Tingkat perceraian di Indonesia sebanyak 300.000 lebih pertahun, itu artinya kurang lebih 960-an per hari, atau 36 lebih kasus per jam. Penyebabnya beragam, namun umumnya karena banyak fitrah yang tak tuntas ketika masa anak dan masa muda sebelum pernikahan.
Wartapilihan.com, Jakarta — Barangkali banyak orangtua yang masih memuja akademis dalam pendidikan anak anaknya, masih memuja mengasah otak dan melejitkan kecerdasan anak anaknya, namun sayangnya, kebahagiaan masa depan anak anak kita bukan tentang banyaknya pengetahuan yang dihafal atau kecerdasan otak yang diasah, atau keterampilan bekerja yang dilatih keras, namun tentang bagaimana potensi potensi yang Allah berikan sejak lahir itu tumbuh dengan hebat dan paripurna sehingga bahagia.
Hal tersebut disampaikan oleh Harry Santosa, Senin, (15/10/2018), di Jakarta.
“Bukan tentang apa yang nampak terlihat, tetapi tentang apa yang memberi dampak hebat,” kata dia.
Menurut Harry, fitrah yang tak tumbuh dengan paripurna dan tuntas sejak masa anak, ledakan hebatnya juatru muncul ketika masa pernikahan karena di masa ini ada kondisi dimana harus hidup bersama pasangan dan memerlukan sinergi dalam peran bersama baik dalam mendidik generasi maupun dalam mewujudkanperan spesifik keluarga yang memberi manfaat dan menebar rahmat.
“Bayangkan kira kira apa yang terjadi ketika banyak fitrah yang tak tumbuh tuntas ketika seseorang menikah? Masa pernikahan yang seharusnya masa bersinerginya potensi fitrah, jadi masa saling menyalahkan,” tukas dia.
Ia prihatin, betapa banyak keluarga yang mengalami kepribadian ganda, mereka beragama, namun tak beraqidah, mereka tahu ilmu agama namun galau karena gairah keimanan tak tumbuh menjadi wujud keluarga yang berani membela kebenaran, malah sebaliknya, rajin haji dan umroh, rajin zakat dan sedekah namun juga rajin korupsi dan manipulasi.
“Uang-uang haram itu tidak dianggap lagi sebagai dosa, namun sebagai bagian dari upaya dan usaha dalam bingkai indah untuk membangun ummat, lalu mereka makan dan beri makan anak anaknya.
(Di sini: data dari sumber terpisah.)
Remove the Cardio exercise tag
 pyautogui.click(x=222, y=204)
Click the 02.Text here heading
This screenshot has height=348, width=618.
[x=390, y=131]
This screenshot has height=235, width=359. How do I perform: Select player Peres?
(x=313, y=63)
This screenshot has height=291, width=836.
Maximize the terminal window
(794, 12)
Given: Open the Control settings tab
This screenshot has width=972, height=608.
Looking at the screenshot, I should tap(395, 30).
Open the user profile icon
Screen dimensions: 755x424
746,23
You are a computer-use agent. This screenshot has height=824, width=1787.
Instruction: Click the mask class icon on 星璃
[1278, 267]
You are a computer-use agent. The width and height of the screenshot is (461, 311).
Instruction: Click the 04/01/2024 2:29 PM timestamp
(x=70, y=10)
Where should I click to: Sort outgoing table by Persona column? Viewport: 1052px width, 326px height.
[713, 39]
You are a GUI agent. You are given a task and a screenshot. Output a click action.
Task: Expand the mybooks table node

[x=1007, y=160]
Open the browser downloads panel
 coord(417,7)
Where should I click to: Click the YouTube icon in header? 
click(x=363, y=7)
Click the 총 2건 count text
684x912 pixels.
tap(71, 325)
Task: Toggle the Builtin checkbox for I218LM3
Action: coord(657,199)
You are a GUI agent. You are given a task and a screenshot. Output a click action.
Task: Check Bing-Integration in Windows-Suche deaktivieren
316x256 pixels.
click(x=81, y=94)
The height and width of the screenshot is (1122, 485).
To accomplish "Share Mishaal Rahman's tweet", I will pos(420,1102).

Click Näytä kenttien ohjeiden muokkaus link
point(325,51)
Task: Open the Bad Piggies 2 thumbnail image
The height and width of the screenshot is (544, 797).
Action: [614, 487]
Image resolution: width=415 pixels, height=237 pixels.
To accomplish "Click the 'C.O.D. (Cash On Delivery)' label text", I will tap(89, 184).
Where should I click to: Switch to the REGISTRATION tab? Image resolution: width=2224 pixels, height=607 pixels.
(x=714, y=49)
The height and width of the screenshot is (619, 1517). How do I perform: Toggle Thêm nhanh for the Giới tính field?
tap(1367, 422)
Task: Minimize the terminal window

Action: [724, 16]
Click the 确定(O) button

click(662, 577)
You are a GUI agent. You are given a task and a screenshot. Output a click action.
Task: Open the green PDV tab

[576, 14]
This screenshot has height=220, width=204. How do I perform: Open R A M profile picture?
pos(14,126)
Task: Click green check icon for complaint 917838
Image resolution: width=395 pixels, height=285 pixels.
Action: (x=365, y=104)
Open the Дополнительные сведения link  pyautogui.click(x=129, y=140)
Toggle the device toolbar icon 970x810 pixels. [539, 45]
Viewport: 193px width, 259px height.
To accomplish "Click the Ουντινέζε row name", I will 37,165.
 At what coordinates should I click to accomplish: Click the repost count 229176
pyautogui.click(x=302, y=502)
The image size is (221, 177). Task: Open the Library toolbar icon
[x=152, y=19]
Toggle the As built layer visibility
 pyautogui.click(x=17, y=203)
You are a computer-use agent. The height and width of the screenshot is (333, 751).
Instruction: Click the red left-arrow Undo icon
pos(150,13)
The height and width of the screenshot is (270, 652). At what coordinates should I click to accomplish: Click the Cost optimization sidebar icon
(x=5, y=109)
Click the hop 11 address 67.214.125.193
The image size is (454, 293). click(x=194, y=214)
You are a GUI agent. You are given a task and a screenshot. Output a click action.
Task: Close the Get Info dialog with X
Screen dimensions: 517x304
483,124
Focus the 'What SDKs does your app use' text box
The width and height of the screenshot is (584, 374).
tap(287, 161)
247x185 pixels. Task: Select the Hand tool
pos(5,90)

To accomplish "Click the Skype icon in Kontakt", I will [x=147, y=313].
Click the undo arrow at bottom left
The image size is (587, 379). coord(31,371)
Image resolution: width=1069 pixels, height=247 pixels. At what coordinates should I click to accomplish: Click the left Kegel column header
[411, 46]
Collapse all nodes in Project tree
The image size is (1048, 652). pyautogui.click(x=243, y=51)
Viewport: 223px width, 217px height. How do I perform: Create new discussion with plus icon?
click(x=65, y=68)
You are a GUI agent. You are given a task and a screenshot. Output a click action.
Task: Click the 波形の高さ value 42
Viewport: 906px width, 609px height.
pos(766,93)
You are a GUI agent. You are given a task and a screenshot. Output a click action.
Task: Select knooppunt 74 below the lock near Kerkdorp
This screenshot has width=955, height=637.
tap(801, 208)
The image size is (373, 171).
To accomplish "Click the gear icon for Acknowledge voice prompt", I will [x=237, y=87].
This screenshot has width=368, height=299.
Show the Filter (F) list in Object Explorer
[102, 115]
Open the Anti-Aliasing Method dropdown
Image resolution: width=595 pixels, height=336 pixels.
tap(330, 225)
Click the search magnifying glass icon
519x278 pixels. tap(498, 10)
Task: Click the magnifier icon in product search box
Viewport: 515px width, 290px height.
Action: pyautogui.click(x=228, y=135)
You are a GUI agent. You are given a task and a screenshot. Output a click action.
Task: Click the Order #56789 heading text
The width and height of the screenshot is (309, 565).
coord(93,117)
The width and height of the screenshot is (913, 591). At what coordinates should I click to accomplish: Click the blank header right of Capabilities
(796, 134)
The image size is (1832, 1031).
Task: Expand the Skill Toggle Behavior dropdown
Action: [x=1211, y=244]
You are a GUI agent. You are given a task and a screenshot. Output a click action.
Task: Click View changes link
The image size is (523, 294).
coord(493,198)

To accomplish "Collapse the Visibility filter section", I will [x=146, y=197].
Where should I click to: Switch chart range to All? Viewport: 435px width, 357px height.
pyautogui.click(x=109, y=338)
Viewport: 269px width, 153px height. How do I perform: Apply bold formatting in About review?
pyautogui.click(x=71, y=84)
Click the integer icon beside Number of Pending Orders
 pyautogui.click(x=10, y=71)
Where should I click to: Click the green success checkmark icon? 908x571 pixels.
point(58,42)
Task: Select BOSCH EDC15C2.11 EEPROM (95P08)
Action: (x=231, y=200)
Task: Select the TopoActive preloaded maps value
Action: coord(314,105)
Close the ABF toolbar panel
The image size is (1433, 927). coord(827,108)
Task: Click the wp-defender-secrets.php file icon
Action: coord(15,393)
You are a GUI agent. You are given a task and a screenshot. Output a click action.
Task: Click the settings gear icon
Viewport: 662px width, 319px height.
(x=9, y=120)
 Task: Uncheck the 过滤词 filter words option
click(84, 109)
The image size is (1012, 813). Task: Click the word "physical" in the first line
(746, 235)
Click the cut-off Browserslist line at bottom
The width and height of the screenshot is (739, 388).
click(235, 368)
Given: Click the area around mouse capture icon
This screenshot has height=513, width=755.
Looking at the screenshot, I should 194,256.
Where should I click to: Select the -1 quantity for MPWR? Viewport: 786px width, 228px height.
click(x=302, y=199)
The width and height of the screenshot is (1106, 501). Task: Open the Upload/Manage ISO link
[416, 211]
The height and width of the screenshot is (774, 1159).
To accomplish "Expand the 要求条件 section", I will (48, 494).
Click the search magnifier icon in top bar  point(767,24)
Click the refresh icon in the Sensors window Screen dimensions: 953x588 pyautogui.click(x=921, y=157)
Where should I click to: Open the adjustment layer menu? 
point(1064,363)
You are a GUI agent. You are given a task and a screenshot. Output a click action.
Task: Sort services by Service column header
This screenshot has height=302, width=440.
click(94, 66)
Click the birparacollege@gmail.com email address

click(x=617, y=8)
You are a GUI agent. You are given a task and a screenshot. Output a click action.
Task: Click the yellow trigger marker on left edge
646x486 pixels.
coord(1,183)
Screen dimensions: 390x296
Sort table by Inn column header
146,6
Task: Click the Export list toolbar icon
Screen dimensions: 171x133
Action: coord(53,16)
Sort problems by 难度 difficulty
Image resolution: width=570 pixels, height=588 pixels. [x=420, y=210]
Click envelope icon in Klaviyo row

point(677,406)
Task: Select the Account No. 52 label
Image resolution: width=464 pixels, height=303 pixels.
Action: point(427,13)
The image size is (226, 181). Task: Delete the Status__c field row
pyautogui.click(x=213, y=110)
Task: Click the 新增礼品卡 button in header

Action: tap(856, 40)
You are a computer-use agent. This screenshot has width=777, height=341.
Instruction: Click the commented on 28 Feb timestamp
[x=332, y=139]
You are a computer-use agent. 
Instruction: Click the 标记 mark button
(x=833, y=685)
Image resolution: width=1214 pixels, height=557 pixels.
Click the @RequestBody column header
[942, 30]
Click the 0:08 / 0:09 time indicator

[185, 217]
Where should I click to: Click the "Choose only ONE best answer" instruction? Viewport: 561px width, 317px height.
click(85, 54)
Akankah keluarga seperti ini bahagia? Hidup senang barangkali iya, namun bahagia itu tidak bisa pura pura, ia bicara nurani yang tak dapat ditipu oleh pemiliknya,” imbuh Harry.
Pasangan menjadi galau karena fitrah bakatnya tak tumbuh tuntas paripurna. Ia menduga, telah berapa banyak ayah karir atau ibu karir yang salah karir, salah kuliah sehingga mereka tak tahu peran sejatinya dalam sosialnya, mereka hanya bekerja karena mengejar ambisi dan harta walau membingkai dengan ucapan agar keluarga bahagia.
“Namun kenyataannya mereka nampak lebih layak disebut tersesat dan tidak bahagia ketika mencari kebahagiaan, walau bergelimang harta maupun bergelimang hutang. Ayah karir dan ibu karir yang tak bahagia dan tak selesai dengan dirinya dan dengan karirnya maka akan sulit menjalani biduk pernikahannya.
Mereka akan menjalani rutinitas yang menjemukan, liburan dan vakansi hanyalah sarana mengentaskan stress berkarir atau kesenangan semu bukan merajut peran, menjalin cinta dan kebersamaan untuk masa depan yang penuh manfaat dan rahmat,” tegas ia.
Sementara pasangan yang menjadikan gelar gelar akademis sebagai kebanggaan dan prestise tanpa karya solutif, mereka tiba di masyarakat bagai orang yang mati. Karena fitrah belajar dan bernalarnya tak tumbuh paripurna menjadi peran inovasi untuk memakmurkan bumi dan menghebatkan alam tempat dimana ia dilahirkan.
“Kepandaian dan titelnya hanya untuk dijajakan dan untuk kesenangan dirinya, menaikkan pamor dan mencari uang, bukan untuk menjadikan keluarganya semakin inovatif menebar manfaat dan rahmat bagi semesta.
Skripsi dan tesis bahkan disertasinya hanya pencapaian ambisi namun tanpa makna, kosong dari karya inovatif bagi masyarakat,” Harry merasa prihatin.
Dampaknya, banyak pasangan-pasangan yang gagap menjadi ayah atau gagap menjadi ibu. Menurut Harry, hal ini bukan masalah kurang ilmu, namun sesungguhnya fitrah seksualitas mereka tak tumbuh tuntas paripurna, sementara mereka ragu menyambut fitrah kelelakiannya untuk menjadi suami dan ayah sejati atau ragu menyambut fitrah keperempuanannya menjadi istri atau bu sejati.
“Mereka berkilah tentang buruknya pengasuhan mereka di masa anak, mereka bolak balik mengeluhkan innerchild dan hutang hutang pengasuhan dan sebagainya, namun mereka tetap tak berani menyambut panggilan untuk menjadi ayah sejati dan ibu sejati, atau panggilan untuk menjadi suami sejati dan istri sejati,”
Demikian juga ia menyorot pasangan yang tak bisa berkolaborasi apalagi bersinergi, berebut perhatian dan ingin menang sendiri, berambisi merubah karakter bawaan pasangannya, sulit akur dalam menetapkan kebijakan keluarga dan seterusnya.
“Mereka sesungguhnya pasangan yang tak selesai dengan fitrah individualitasnya atau egonya ketika masa anak anak. Ego yang tak selesai kemudian menuntut haknya ketika dewasa, padahal di saat dewasa itulah saatnya menunaikan kewajiban sosialitasnya.
Maka di dalam pernikahan, ego yang tak selesai ini berubah menjadi keegoisan yang berujung kepada perceraian. Masing masing mereka sebenarnya tak siap memimpin dan tak siap terpimpin,” tegasnya.
Maka dari itu, Harry menyarankan agar fokus saja untuk saling mendukung untuk menumbuhkan atau mengembalikan cahaya fitrah pasangan masing masing.
“Agar cahaya itu mengusir kegelapan, agar pernikahan itu menjadi cahaya yang menerangi sekitarnya,” tukas dia.